Friday, September 07, 2012

TOP STORY >> Fat Albert: Uplifting flight

By JEFFREY SMITH
Leader staff writer

A C-130 of a different color will be flying in the skies over Jacksonville this weekend during the Little Rock Air Force Base air show.

The Blue Angels will be showing off the maximum performance of Fat Albert, a slightly modified C-130 T-model flown by Marines.

On Friday, I was able to hitch a ride. The cargo hull of Fat Albert looks like most C-130s, except the red mesh cargo net seats are replaced with cushy blue ones.

The Fat Albert crew worked at getting the passengers pumped up for the ride.

The excitement built as the plane’s rear-cargo ramp doors closed as we taxied down the flight line.

We were told the flight would simulate a hostile flying environment. It was 20 tough minutes. We were told in a pre-flight meeting the C-130 would fly low, gaining speed, then pull up hard to a 45-degree climb, until the plane lost speed and wanted to drop from the sky.

Then the pilot would level it out and accelerate. Fat Albert would make several steeply banked turns.

Then the plane would be forced nose down at a 25-degree angle for a landing.

The ride didn’t seem that easy. It felt like the start of a regular C-130 flight with the slow taxiing bounces of the runaway.

The engines roared as we lifted a few feet in the air, then an increasingly crushing force pressed me down as the plane angled upward.
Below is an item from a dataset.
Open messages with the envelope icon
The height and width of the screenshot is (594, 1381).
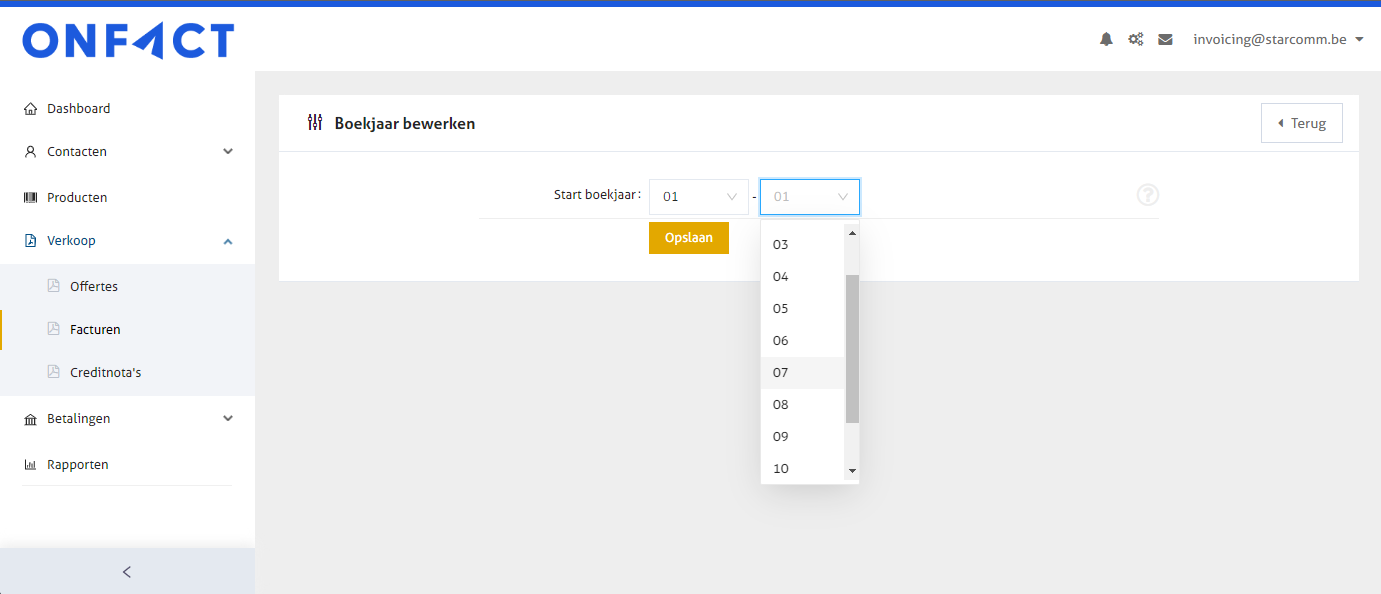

My camera felt like I was lifting a bowling ball as I tried to take a photo against the 2-Gs the planes was pulling.

As the plane leveled out, the passengers tightly buckled in, we watched as the flight crew grabbed hold of a ladder strapped to the floor.

Then it felt like jumping a car over a hill, only better. We went zero gravity for a few seconds.

It’s an unusual sensation to go from feeling like you’re going to be smashed down through the bottom of the plane, then bubble up seeing people floating and feeling weightless, then go into negative G’s with the feeling of being pulled away.

Looking out the window was a blur of brown, green and blue. I didn’t look out too often. I didn’t want to get sick.

Then I started looking at some of the other riders, and they were feeling the same way. We soon began the fast, steep descent until I felt a bump and smelled burning rubber from the tires touching down.

But we all pulled through and no one got sick. It was a ride I soon won’t forget.

The Blue Angels began flying Fat Albert in the 1970s. The plane was affectionately named after the popular Bill Cosby cartoon of the time.

Once a year, Fat Albert makes a stop at the LRAFB rail shop to service the dual-rail system in the cargo area.

Staff Sgt. Casey Brey, a loadmaster on Fat Albert, said this C-130 was built in 1991 and has been used by the Blue Angels since 2001.

The C-130 carries thousands of pounds of cargo and 45 crew members for the Blue Angels each week from mid-March to November, performing at 35 shows and 65 demonstrations.

The crew consists three pilots, two flight engineers, one flight mechanic, one navigator and a loadmaster.

Brey came to LRAFB 10 years ago and trained at the loadmaster school.

Flight mechanic Jim Fullarton said, “I have an awesome time at this job. It is an extraordinary opportunity,”flight mechanic Jim Fullarton said.